The last step uses the fact that \((\mathbf{X}'\mathbf{X})^{-1}(\mathbf{X}'\mathbf{X}) = \mathbf{I}\), and \(\mathbf{I}\mathbf{b} = \mathbf{b}\). The result is the OLS estimator:

\[ \boxed{\mathbf{b} = (\mathbf{X}'\mathbf{X})^{-1}\mathbf{X}'\mathbf{y}} \]

This formula works whether you have 1 predictor or 100. Adding more predictors just adds columns to \(\mathbf{X}\) — the formula itself stays the same.

A worked example

Let’s compute \(\mathbf{b}\) step by step using the 10-country dataset.
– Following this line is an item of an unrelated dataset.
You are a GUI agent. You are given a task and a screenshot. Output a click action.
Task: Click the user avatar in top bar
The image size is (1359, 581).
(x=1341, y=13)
First, set up the \(\mathbf{y}\) vector and the \(\mathbf{X}\) matrix. The constant column of 1s is created with cbind():

y <- matrix(d$inctop5, ncol = 1)
X <- cbind(1, d$agpct)

Step 1: Compute \(\mathbf{X}'\) (the transpose of \(\mathbf{X}\)):

XT <- t(X)
XT

     [,1] [,2] [,3] [,4] [,5] [,6] [,7] [,8] [,9] [,10]
[1,]    1    1    1    1    1    1    1    1    1     1
[2,]    8    6    8   69   30   53    5   14   14    43

Step 2: Compute \(\mathbf{X}'\mathbf{X}\), which is \(2 \times 2\) here:

XTX <- XT %*% X
XTX

     [,1]  [,2]
[1,]   10   250
[2,]  250 10900

Step 3: Compute \(\mathbf{X}'\mathbf{y}\) (apply the same pre-multiplication to the right-hand side):

XTy <- XT %*% y
XTy

       [,1]
[1,]  207.6
[2,] 6148.2

Step 4: Compute \((\mathbf{X}'\mathbf{X})^{-1}\). In R, solve() inverts a matrix:

invXTX <- solve(XTX)
invXTX

             [,1]          [,2]
[1,]  0.234408602 -0.0053763441
[2,] -0.005376344  0.0002150538

Step 5: Multiply to get \(\mathbf{b} = (\mathbf{X}'\mathbf{X})^{-1}\mathbf{X}'\mathbf{y}\):

b <- invXTX %*% XTy
b

           [,1]
[1,] 15.6083871
[2,]  0.2060645

Verify with `lm()`

These should match exactly what lm() returns:

lm(inctop5 ~ agpct, data = d)


Call:
lm(formula = inctop5 ~ agpct, data = d)

Coefficients:
(Intercept)        agpct  
    15.6084       0.2061

They do. The intercept and slope we derived by hand are identical to R’s built-in linear model.²

² The only “trick” in all of this is computing the inverse \((\mathbf{X}'\mathbf{X})^{-1}\), which becomes numerically involved for larger matrices. Everything else — the transpose, the multiplications — is straightforward even by hand. This is also why lm() doesn’t actually use this formula internally: matrix inversion is numerically unstable for ill-conditioned \(\mathbf{X}'\mathbf{X}\). In practice, R uses QR decomposition instead, which is more stable. But the formula \(\mathbf{b} = (\mathbf{X}'\mathbf{X})^{-1}\mathbf{X}'\mathbf{y}\) remains the clearest way to understand what OLS is doing.